Your assignment:
The answer must be an exact copy of the records below, with every picture left out.

Records supplied:
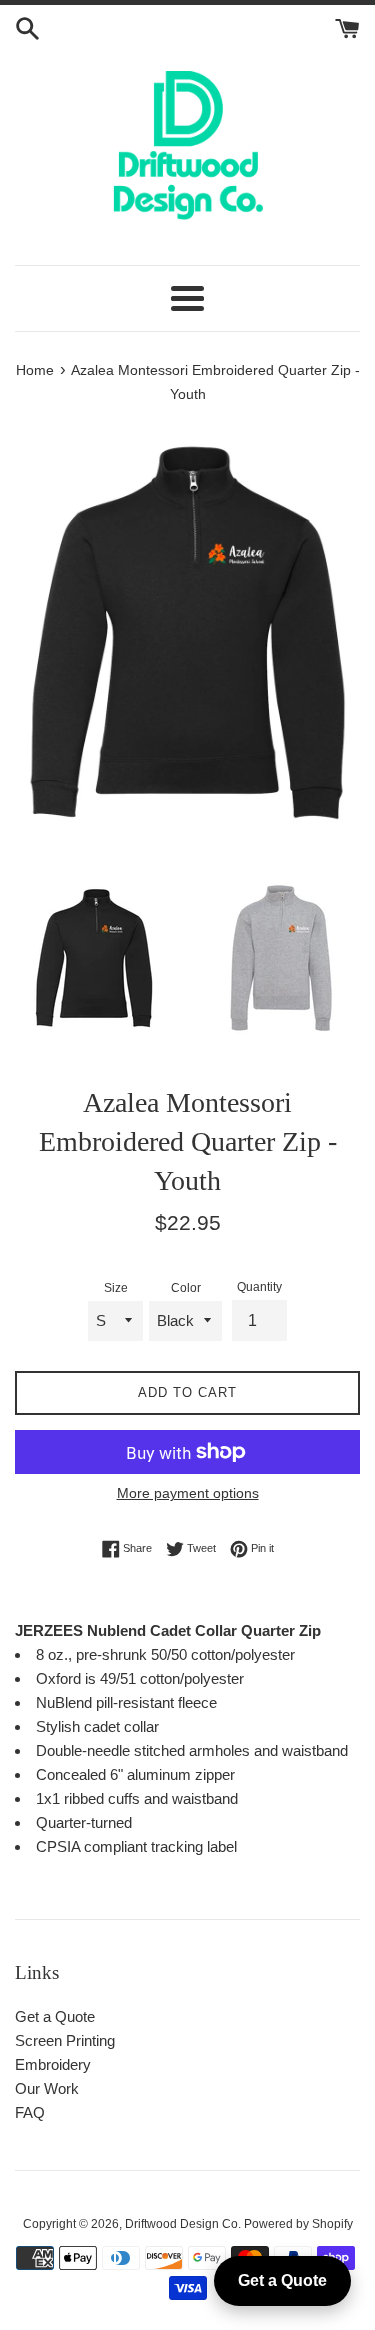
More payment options (188, 1493)
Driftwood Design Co (181, 2224)
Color (186, 1288)
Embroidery (53, 2064)
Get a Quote (55, 2016)
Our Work (47, 2088)
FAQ (30, 2112)
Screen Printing (65, 2040)
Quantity (259, 1287)
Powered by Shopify (298, 2224)
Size (116, 1288)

Answer box:
More payment options (188, 1493)
Driftwood Design Co (181, 2224)
Color (186, 1288)
Embroidery (53, 2064)
Get a Quote (55, 2016)
Our Work (47, 2088)
FAQ (30, 2112)
Screen Printing (65, 2040)
Quantity (259, 1287)
Powered by Shopify (298, 2224)
Size (116, 1288)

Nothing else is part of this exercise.